Bem Estar Possível

Pausa, respiro e o pé no chão

  • O patriotismo real: nossas escolhas são políticas

    O patriotismo real: nossas escolhas são políticas

    Vivemos em uma época em que os símbolos nacionais parecem ter sido sequestrados pela superficialidade. Não raramente, ouvimos discursos inflamados sobre quem é ou não “patriota”, baseados puramente em quem exibe com mais orgulho as cores da nossa bandeira. Mas o patriotismo real, aquele que deita raízes na história e na vida de um povo, não se resume a um pedaço de pano ou a slogans decorados. Ser patriota de verdade é, antes de tudo, preocupar-se com o outro. É doer-se pela falta de educação de qualidade, indignar-se com as falhas na saúde, cobrar segurança real e, principalmente, defender a soberania do país através do desenvolvimento e da dignidade do seu povo.

    Para exercer esse amor ao país, é preciso ter os olhos bem abertos para saber o que está acontecendo no Brasil. Significa entender, de uma vez por todas, que todas as nossas escolhas são políticas. A política não se restringe ao dia da eleição ou ao número que digitamos na urna; ela opera no nosso cotidiano. O estilo de música que ouvimos, a comida que escolhemos colocar no prato, as roupas que decidimos vestir e as marcas que escolhemos financiar são posicionamentos claros. Cada ato de consumo ou de boicote diz muito sobre o lado em que escolhemos estar. Assumir essa responsabilidade é o primeiro passo para uma cidadania madura e consciente.

    A ilusão da vitória fácil

    Essa mesma mentalidade que busca o caminho mais curto na vida civil infelizmente contamina a nossa paixão nacional: o esporte. Acho um absurdo completo quando vejo torcedores e analistas comemorando o fato de a seleção precisar enfrentar esse ou aquele adversário considerado “mais fraco” para, teoricamente, chegar mais longe em um campeonato ou alcançar a final. Pergunto-me: qual é o verdadeiro mérito em vencer dessa forma? Onde está o orgulho de levantar um troféu sem ter sido, de fato, colocado à prova contra os melhores?

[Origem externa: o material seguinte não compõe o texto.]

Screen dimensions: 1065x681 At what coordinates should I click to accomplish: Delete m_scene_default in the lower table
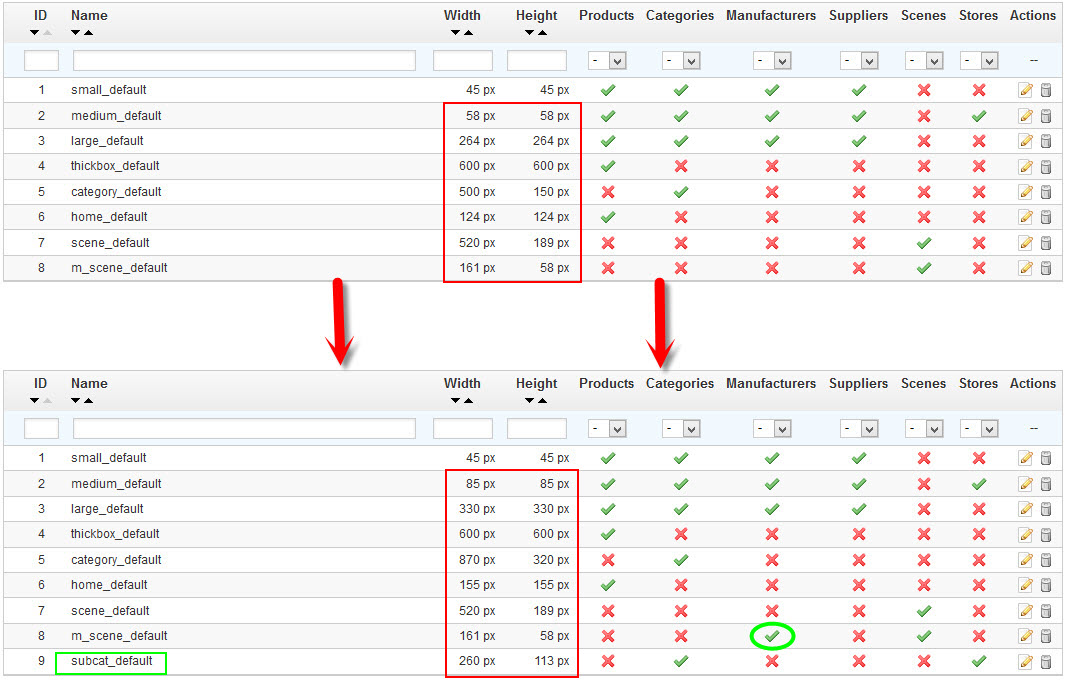tap(1046, 636)
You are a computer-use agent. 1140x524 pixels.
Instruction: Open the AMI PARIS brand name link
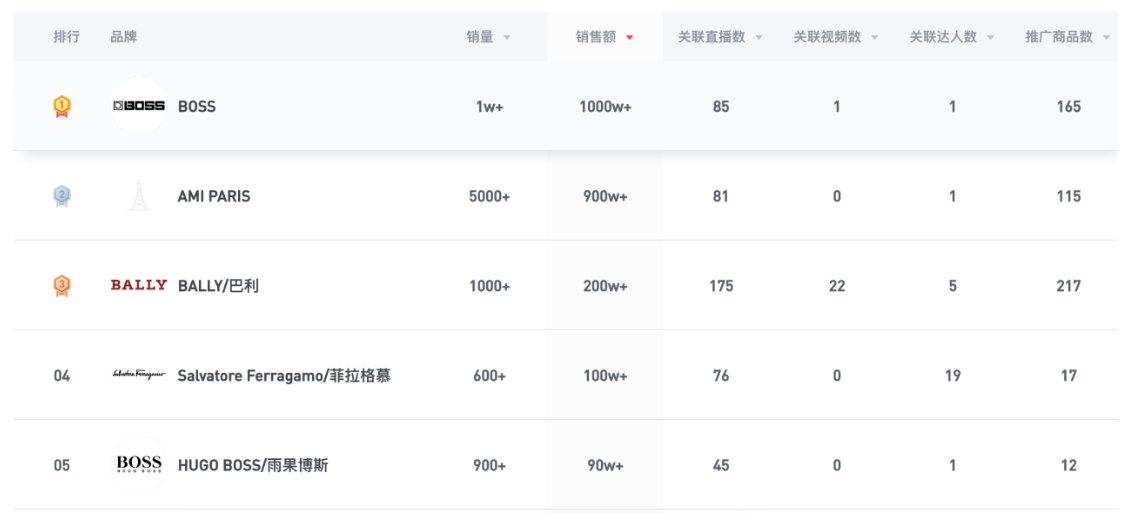(214, 196)
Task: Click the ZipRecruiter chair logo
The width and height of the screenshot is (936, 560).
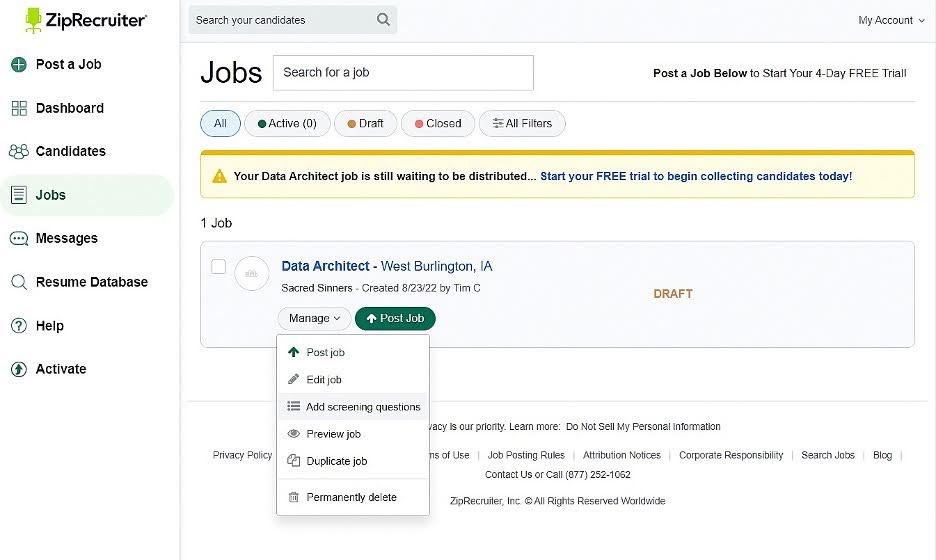Action: (x=34, y=20)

    Essa busca pela vantagem fácil revela uma profunda insegurança e uma mediocridade camuflada de estratégia. Pior do que torcer pelo caminho mais fraco é ver a reação da sociedade diante do fracasso inevitável. Sabendo que o time não era tão bom assim, o brasileiro frequentemente se recusa a aceitar a derrota com dignidade. Transforma-se o adversário em inimigo, criam-se desculpas externas e ignora-se o óbvio. Falta-nos a grandeza de olhar para o placar, reconhecer as nossas próprias deficiências, aprender com os erros técnicos e voltar para o treino com a humildade de quem sabe que o título precisa ser merecido, e não herdado por golpe de sorte.

    O antídoto da lucidez

    O adversário não é o inimigo; ele é o espelho que nos mostra onde precisamos melhorar. Essa incapacidade de lidar com a frustração no futebol é o reflexo exato de uma sociedade que desaprendeu a autocrítica e prefere a ilusão de uma falsa grandeza ao trabalho duro da reconstrução.

    O bem-estar possível também passa pela nossa saúde democrática e moral. Ele exige que a gente desça do palanque das aparências, guarde a soberba e entenda que um país forte não se faz com vitórias maquiadas ou nacionalismos vazios. Faz-se com a honestidade de olhar para a nossa realidade, com o respeito profundo pelos nossos semelhantes e com a coragem de entender que a nossa verdadeira soberania começa quando decidimos ser, de fato, os melhores naquilo que escolhemos construir — dentro e fora dos campos.